> [WHAT YOU ARE ASKED TO DO]
In the entries below, find the string "will" and return each line holding it.

> [Entries taken from a collection]
◇ ◇ ◇ ◇ ◇

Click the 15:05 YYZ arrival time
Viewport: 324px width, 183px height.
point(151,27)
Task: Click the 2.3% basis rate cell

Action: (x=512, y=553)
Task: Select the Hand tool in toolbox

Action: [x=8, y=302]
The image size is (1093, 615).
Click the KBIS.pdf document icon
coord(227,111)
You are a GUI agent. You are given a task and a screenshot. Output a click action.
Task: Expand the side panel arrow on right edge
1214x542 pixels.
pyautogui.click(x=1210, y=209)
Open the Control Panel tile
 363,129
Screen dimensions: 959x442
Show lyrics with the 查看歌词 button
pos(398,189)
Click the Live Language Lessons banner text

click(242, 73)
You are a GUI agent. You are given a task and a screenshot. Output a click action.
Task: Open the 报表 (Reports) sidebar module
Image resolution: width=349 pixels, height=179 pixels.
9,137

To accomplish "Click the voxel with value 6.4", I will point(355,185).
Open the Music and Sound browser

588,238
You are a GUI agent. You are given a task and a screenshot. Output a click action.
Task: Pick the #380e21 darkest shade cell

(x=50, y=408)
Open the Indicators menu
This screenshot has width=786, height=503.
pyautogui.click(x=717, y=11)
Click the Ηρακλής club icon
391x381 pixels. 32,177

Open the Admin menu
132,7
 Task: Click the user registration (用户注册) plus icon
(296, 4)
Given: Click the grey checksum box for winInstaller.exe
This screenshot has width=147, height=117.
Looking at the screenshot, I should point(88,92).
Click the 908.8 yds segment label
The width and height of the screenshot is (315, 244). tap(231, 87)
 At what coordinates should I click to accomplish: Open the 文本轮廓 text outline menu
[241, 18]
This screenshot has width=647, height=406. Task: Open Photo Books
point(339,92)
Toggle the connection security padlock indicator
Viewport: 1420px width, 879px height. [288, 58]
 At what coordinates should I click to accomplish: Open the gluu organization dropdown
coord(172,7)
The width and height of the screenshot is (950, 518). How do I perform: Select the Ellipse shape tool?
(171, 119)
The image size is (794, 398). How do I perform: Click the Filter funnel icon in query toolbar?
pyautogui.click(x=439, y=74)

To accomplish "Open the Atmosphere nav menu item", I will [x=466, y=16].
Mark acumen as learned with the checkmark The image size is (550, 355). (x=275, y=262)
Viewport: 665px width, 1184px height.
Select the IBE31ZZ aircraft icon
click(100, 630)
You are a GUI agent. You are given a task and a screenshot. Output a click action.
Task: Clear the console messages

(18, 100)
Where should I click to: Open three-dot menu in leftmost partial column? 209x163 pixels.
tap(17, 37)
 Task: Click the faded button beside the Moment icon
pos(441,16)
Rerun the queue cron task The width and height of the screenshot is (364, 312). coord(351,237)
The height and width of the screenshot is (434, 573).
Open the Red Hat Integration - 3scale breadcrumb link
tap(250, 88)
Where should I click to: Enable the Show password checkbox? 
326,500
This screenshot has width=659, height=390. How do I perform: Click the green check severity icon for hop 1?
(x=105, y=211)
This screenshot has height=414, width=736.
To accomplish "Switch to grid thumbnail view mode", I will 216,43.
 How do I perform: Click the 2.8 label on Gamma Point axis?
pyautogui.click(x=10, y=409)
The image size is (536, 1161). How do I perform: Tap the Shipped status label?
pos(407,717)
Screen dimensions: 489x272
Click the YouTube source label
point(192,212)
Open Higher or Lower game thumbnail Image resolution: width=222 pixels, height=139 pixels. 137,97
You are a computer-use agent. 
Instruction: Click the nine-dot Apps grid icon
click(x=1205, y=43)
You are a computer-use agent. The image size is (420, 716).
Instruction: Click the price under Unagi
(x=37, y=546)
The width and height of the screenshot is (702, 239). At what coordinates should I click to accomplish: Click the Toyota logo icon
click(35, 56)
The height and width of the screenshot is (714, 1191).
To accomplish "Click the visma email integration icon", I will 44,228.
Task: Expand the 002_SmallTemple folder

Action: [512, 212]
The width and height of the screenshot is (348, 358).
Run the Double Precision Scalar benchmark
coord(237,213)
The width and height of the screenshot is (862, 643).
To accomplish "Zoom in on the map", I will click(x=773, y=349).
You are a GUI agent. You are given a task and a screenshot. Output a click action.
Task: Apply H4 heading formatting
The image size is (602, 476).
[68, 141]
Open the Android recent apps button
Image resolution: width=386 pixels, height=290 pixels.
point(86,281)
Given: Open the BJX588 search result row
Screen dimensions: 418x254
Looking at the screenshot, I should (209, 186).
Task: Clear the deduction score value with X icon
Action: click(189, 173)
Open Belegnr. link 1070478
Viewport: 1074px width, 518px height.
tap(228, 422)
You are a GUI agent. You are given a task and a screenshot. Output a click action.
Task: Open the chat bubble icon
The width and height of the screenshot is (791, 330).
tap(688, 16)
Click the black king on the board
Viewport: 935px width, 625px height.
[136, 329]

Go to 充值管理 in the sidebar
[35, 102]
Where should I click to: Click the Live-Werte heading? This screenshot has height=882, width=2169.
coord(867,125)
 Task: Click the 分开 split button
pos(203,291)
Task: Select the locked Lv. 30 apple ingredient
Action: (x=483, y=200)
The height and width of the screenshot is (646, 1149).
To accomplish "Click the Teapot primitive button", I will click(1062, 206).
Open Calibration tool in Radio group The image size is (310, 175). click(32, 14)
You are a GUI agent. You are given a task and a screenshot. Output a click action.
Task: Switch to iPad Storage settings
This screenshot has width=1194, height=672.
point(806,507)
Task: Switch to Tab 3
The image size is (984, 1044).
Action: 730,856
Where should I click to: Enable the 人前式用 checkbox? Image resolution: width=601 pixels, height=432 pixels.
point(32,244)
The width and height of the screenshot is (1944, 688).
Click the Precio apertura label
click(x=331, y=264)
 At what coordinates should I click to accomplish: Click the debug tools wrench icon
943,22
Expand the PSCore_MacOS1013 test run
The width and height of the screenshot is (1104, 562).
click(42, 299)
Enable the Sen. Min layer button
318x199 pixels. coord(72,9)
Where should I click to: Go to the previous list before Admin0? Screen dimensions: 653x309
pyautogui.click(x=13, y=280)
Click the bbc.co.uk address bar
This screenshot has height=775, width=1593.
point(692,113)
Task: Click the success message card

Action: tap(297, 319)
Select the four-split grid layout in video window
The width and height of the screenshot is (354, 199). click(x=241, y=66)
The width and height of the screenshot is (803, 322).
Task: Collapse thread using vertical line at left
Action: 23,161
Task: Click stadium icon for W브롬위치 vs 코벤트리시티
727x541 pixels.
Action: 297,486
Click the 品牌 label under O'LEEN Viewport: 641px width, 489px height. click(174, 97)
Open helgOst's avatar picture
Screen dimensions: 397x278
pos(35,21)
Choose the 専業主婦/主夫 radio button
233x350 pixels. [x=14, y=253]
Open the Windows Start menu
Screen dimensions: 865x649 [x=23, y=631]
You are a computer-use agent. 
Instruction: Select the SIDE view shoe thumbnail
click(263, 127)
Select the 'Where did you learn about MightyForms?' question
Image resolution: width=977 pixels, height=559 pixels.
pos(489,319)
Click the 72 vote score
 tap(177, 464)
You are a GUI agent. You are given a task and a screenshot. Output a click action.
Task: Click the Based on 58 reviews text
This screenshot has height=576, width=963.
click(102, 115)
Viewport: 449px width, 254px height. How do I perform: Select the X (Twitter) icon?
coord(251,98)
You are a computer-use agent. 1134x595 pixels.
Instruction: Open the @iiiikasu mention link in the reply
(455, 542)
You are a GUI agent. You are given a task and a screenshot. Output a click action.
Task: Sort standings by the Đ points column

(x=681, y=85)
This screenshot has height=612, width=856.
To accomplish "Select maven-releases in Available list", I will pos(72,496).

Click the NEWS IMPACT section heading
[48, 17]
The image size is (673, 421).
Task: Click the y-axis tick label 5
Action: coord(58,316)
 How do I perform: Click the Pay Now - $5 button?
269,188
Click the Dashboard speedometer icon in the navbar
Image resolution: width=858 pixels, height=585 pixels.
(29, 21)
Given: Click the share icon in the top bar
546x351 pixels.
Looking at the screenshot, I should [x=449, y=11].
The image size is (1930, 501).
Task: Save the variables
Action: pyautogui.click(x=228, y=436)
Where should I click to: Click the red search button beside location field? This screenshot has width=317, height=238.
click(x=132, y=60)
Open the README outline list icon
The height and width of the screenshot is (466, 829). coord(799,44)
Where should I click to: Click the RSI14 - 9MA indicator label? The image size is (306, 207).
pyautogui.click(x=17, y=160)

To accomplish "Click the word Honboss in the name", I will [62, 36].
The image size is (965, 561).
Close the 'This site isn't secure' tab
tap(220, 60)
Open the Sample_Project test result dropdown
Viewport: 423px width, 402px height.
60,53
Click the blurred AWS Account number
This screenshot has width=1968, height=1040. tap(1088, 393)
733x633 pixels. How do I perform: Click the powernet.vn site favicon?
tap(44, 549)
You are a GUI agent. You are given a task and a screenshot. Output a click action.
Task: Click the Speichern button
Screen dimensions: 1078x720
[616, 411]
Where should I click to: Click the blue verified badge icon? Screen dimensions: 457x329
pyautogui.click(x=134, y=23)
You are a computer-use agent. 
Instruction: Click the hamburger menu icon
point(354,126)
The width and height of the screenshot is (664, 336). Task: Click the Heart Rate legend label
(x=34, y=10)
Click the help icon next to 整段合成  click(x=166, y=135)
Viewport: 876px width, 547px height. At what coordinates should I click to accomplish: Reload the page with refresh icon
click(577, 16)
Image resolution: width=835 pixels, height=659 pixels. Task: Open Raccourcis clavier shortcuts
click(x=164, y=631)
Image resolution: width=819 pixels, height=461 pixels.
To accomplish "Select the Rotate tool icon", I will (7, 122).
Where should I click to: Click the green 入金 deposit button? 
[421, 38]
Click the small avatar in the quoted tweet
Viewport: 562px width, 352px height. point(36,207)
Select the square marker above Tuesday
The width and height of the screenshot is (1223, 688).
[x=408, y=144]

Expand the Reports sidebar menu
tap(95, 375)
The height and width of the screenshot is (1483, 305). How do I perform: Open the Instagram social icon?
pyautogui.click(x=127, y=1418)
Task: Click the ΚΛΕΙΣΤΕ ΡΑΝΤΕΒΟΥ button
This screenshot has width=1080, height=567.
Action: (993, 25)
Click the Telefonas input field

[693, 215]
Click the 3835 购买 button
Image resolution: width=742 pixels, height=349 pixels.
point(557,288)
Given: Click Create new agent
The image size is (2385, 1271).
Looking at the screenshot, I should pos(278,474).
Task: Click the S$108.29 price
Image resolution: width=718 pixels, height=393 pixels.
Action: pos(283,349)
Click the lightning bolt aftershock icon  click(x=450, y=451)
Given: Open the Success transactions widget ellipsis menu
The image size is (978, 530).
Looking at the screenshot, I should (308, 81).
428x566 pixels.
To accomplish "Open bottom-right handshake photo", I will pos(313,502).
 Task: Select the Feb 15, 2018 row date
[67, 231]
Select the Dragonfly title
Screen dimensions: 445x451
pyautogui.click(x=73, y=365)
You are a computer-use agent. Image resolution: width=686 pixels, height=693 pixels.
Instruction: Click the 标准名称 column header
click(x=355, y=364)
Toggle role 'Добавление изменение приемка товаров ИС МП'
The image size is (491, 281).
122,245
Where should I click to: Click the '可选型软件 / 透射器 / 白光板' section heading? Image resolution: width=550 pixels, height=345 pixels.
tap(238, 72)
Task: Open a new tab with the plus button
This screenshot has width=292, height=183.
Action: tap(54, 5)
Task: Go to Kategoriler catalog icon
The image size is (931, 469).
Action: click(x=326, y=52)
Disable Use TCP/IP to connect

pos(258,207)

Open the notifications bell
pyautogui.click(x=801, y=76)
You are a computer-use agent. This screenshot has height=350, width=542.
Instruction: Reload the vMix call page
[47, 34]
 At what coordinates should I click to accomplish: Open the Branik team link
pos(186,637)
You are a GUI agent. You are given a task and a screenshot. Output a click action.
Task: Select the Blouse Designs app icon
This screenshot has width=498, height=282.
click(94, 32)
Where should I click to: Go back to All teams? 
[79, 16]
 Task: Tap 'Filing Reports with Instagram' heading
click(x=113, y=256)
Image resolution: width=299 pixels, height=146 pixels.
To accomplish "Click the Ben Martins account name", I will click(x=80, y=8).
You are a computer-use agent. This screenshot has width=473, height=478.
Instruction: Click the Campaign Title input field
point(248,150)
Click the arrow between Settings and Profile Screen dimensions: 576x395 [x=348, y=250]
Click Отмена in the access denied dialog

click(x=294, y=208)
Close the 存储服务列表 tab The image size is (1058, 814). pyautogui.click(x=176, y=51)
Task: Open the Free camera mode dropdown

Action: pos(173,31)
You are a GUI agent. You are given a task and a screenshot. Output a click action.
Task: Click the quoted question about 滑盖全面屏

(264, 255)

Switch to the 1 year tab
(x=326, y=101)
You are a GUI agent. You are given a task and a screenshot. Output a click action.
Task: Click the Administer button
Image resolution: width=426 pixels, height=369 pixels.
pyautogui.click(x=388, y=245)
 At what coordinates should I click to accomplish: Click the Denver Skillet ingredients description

◇ ◇ ◇ ◇ ◇

> [SOLUTION TO THE PROBLEM]
To accomplish "Click the voxel with value 6.4", I will point(355,185).
To accomplish "Open the Atmosphere nav menu item", I will [x=466, y=16].
To accomplish "Switch to grid thumbnail view mode", I will 216,43.
To accomplish "Click the visma email integration icon", I will 44,228.
To accomplish "Zoom in on the map", I will click(x=773, y=349).
To accomplish "Click the Teapot primitive button", I will click(1062, 206).
To accomplish "Select maven-releases in Available list", I will pos(72,496).
To accomplish "Click the word Honboss in the name", I will [62, 36].
To accomplish "Select the Rotate tool icon", I will (7, 122).
To accomplish "Open bottom-right handshake photo", I will pos(313,502).
To accomplish "Click the Ben Martins account name", I will click(x=80, y=8).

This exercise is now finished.